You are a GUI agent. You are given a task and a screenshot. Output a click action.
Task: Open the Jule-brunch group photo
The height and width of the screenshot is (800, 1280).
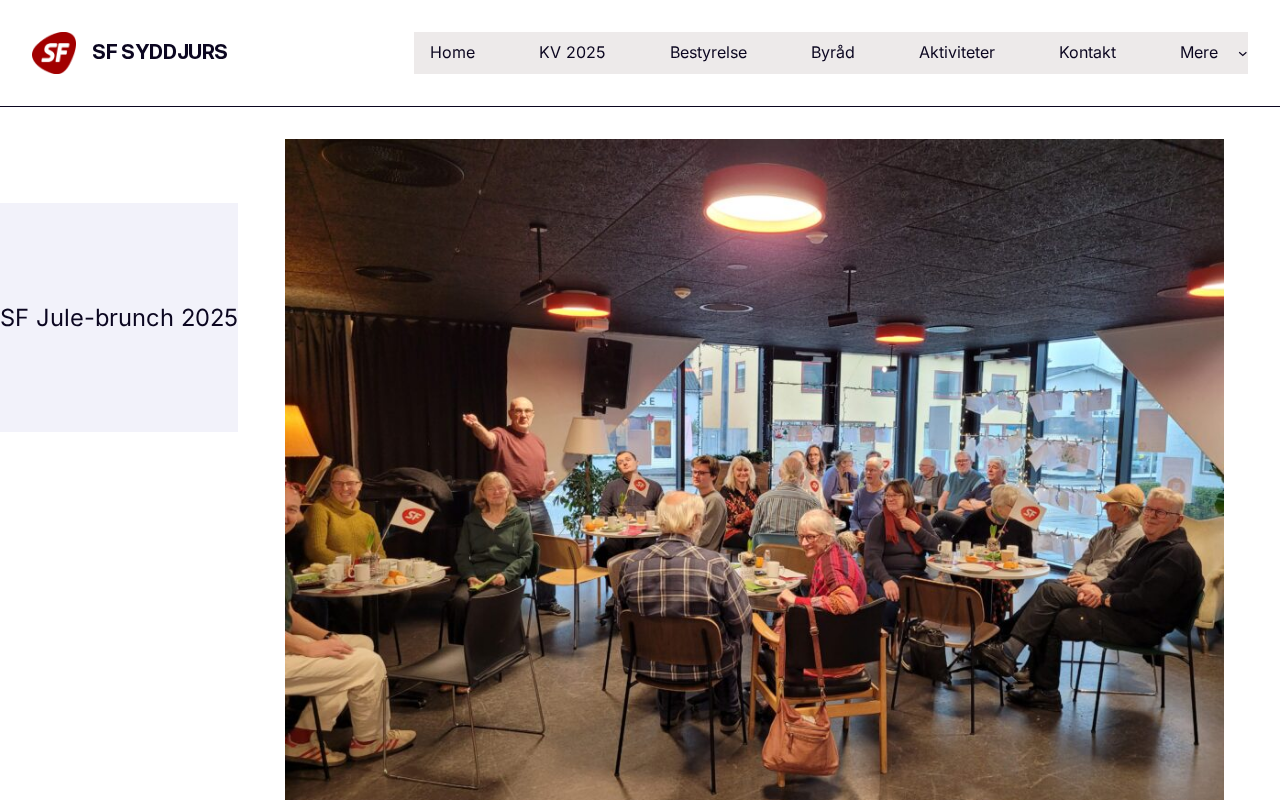point(754,469)
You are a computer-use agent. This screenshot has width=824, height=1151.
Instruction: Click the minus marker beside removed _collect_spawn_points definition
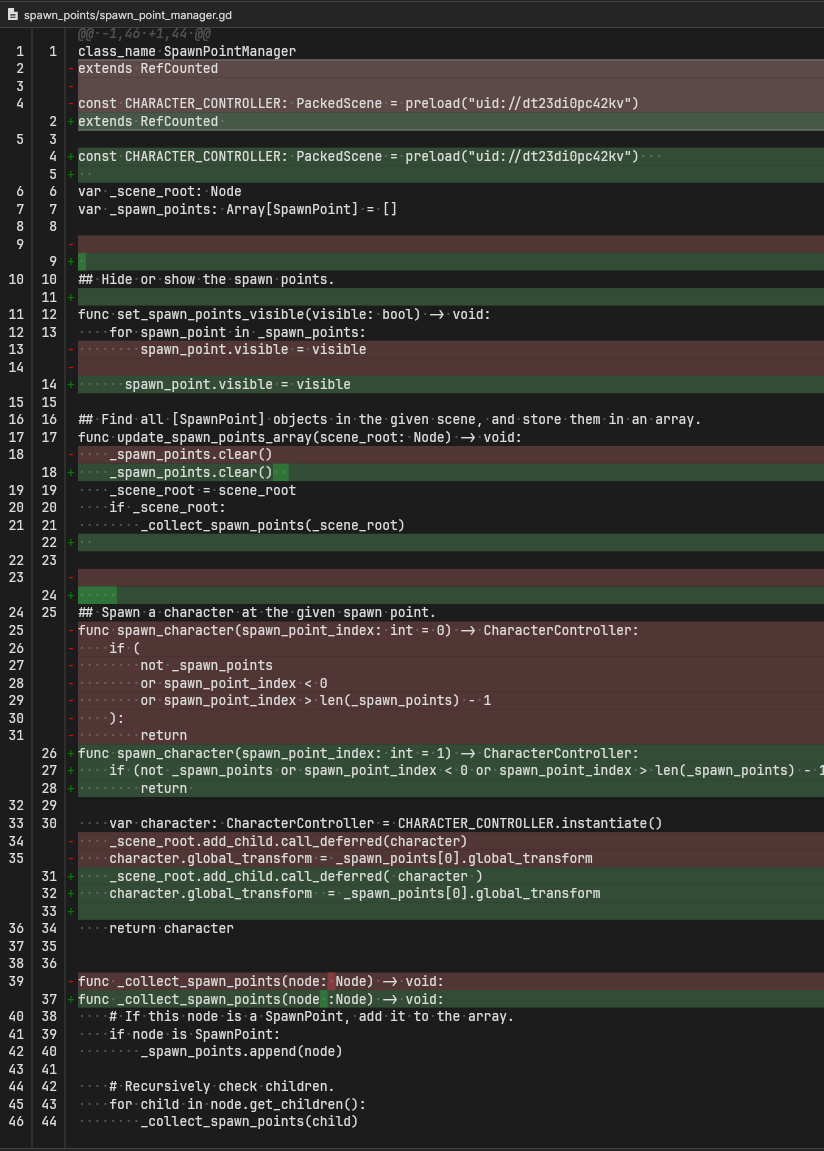[x=71, y=981]
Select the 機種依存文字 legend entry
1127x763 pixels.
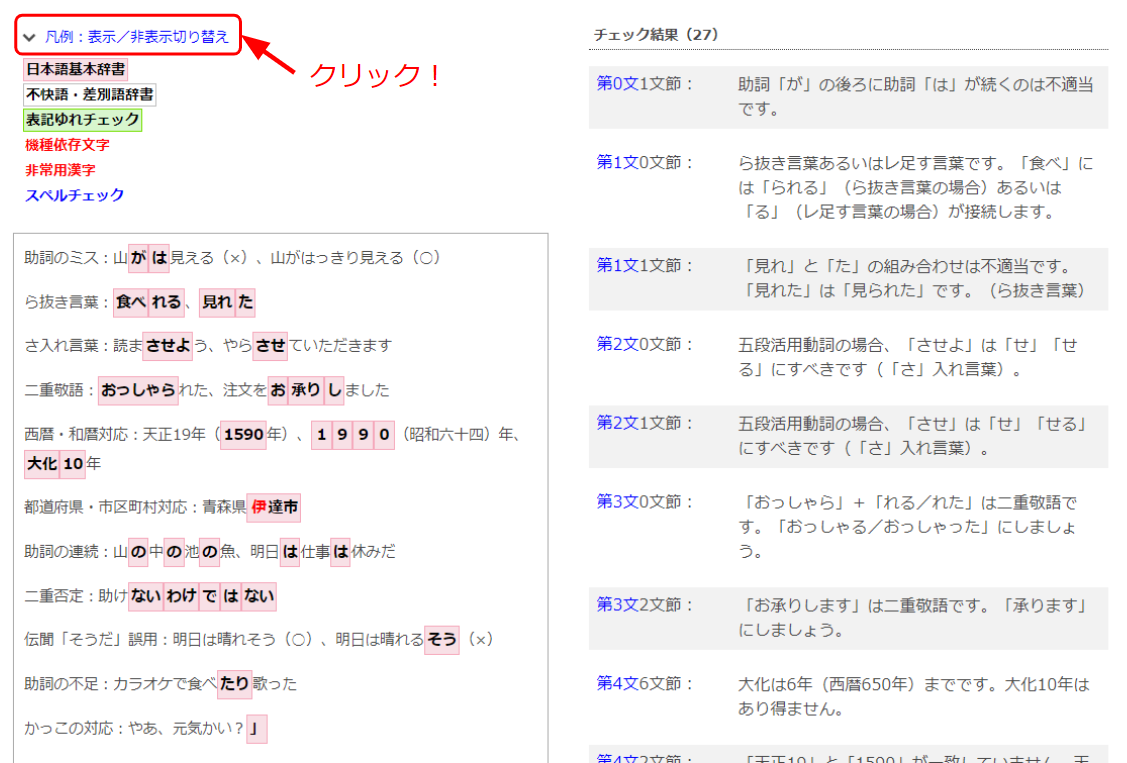click(x=66, y=145)

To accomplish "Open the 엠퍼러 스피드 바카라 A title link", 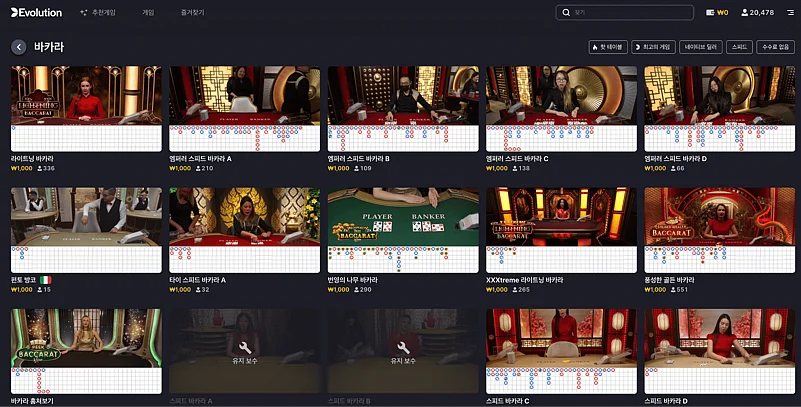I will click(201, 158).
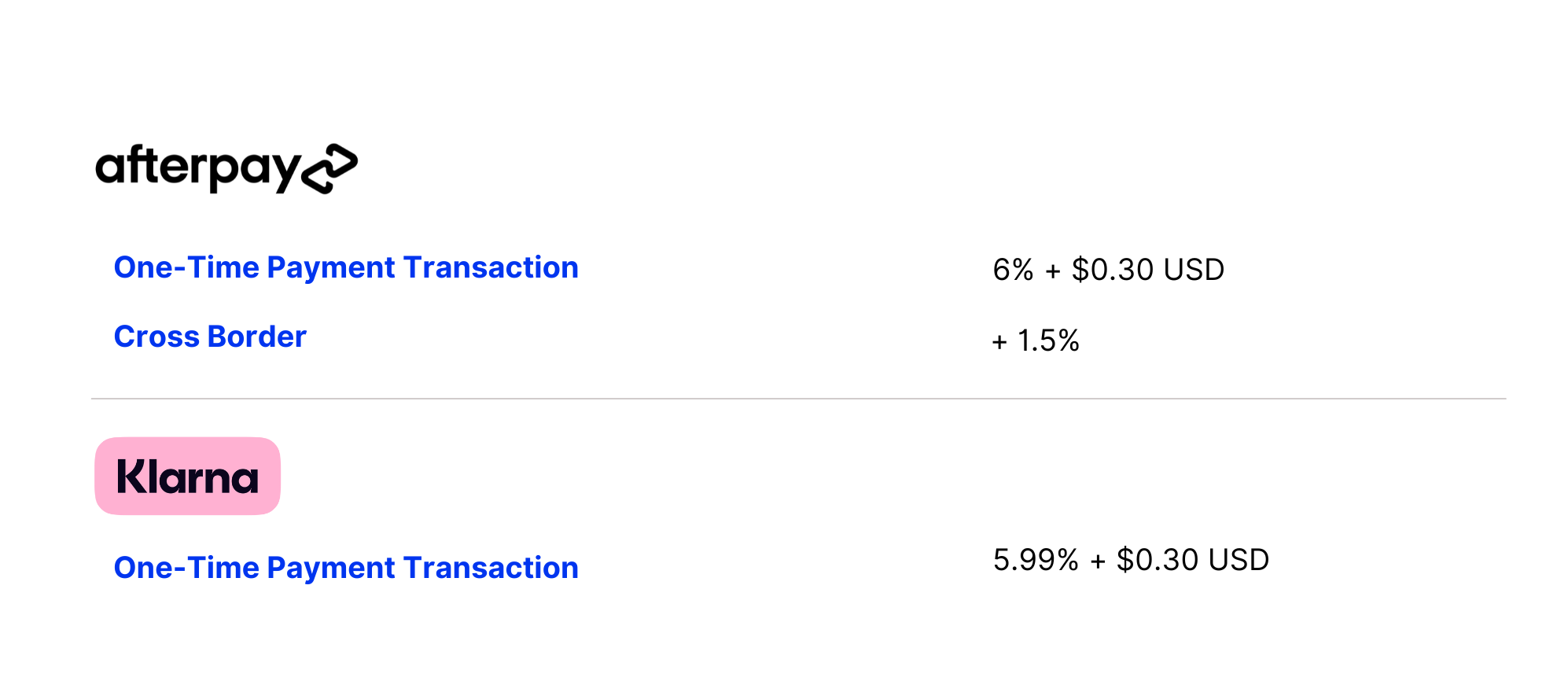Select the 6% + $0.30 USD fee text

tap(1109, 270)
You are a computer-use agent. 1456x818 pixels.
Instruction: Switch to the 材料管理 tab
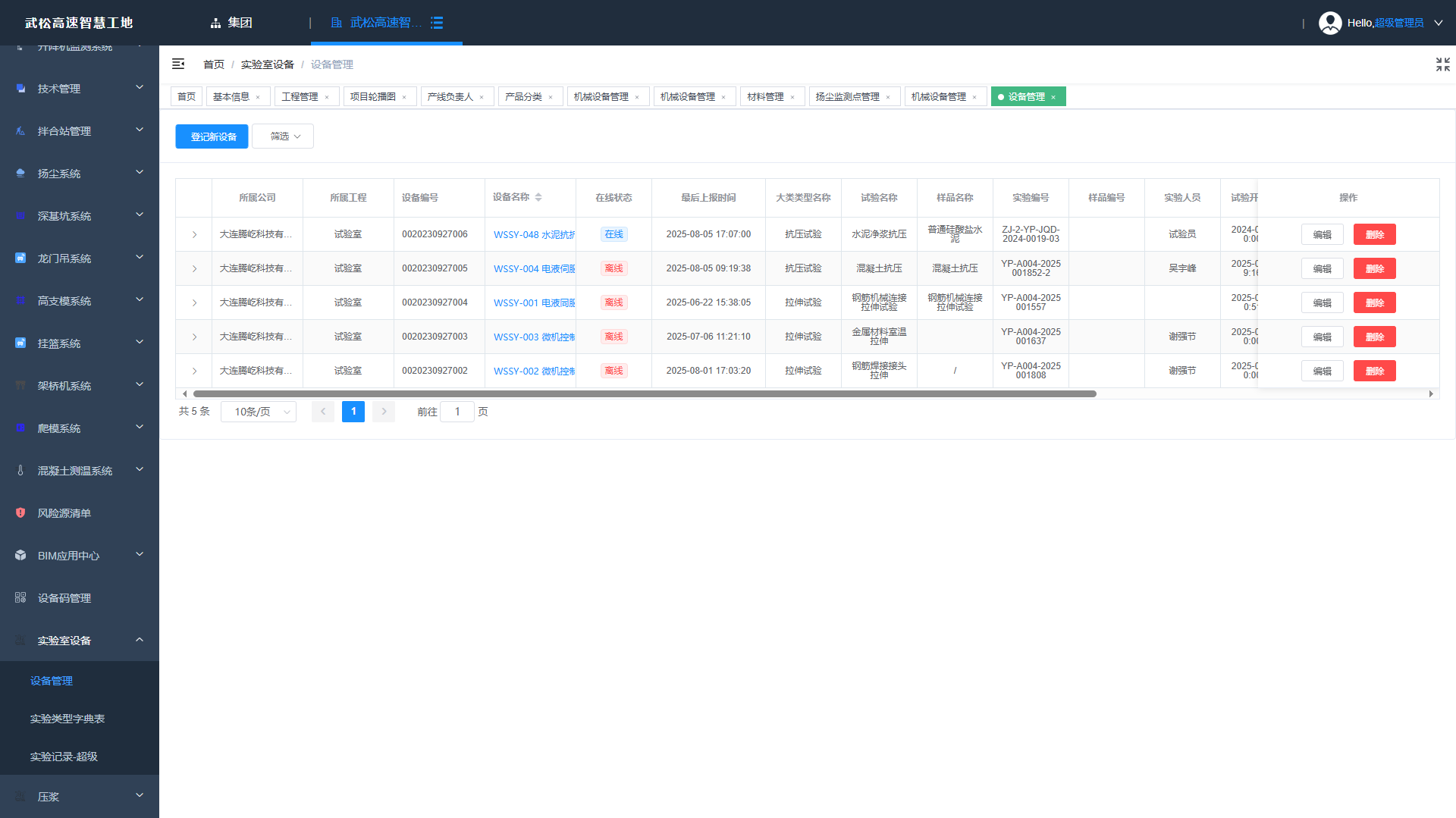[x=765, y=97]
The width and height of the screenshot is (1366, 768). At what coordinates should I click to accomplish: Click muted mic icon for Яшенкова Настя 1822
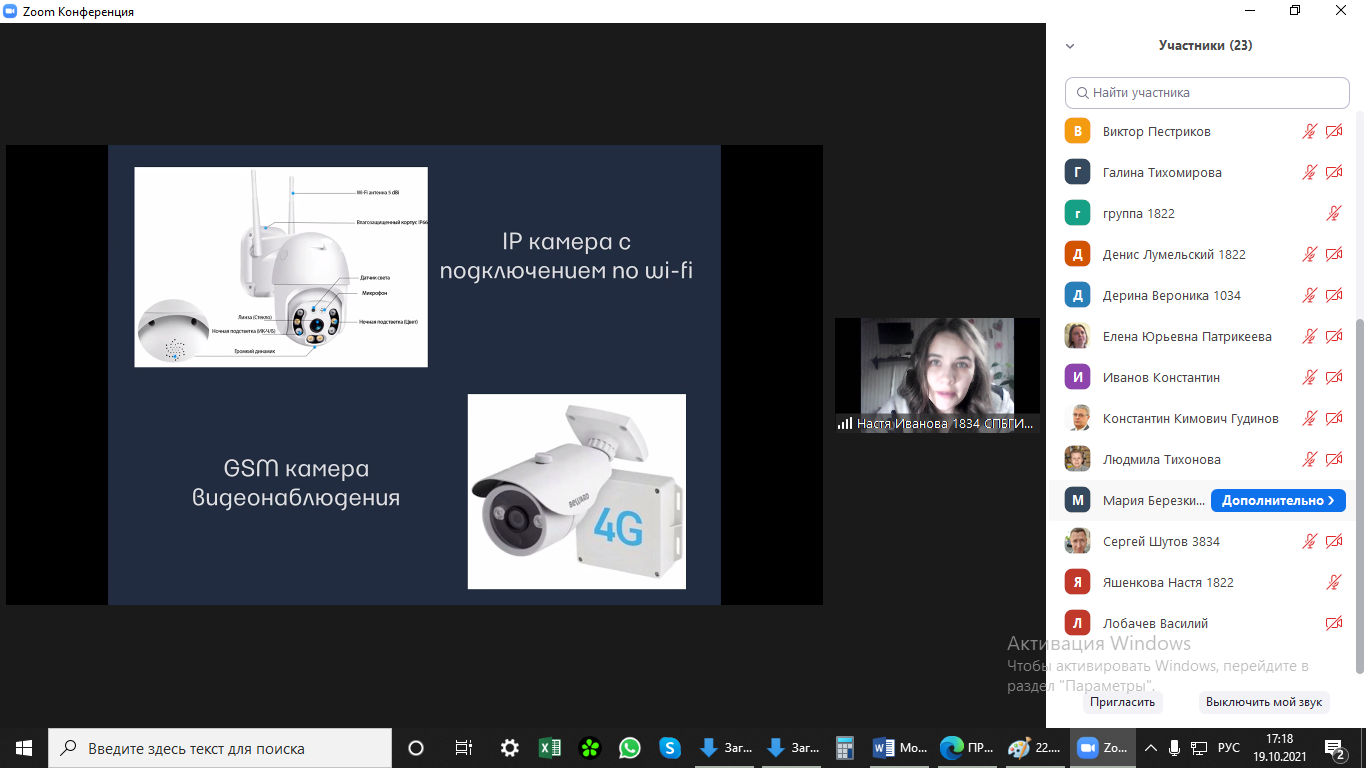point(1333,582)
____
Required action
Look above for the line containing "The height and", then write out every line from there down to the line containing "Select the 機種依存文字 legend entry", that line included, with no pictures.

Response to this task
The height and width of the screenshot is (800, 1280).
point(754,469)
You are a computer-use agent. This screenshot has width=824, height=1151.
Instruction: Click the minus marker beside removed _collect_spawn_points definition
[x=71, y=981]
Select the 機種依存文字 legend entry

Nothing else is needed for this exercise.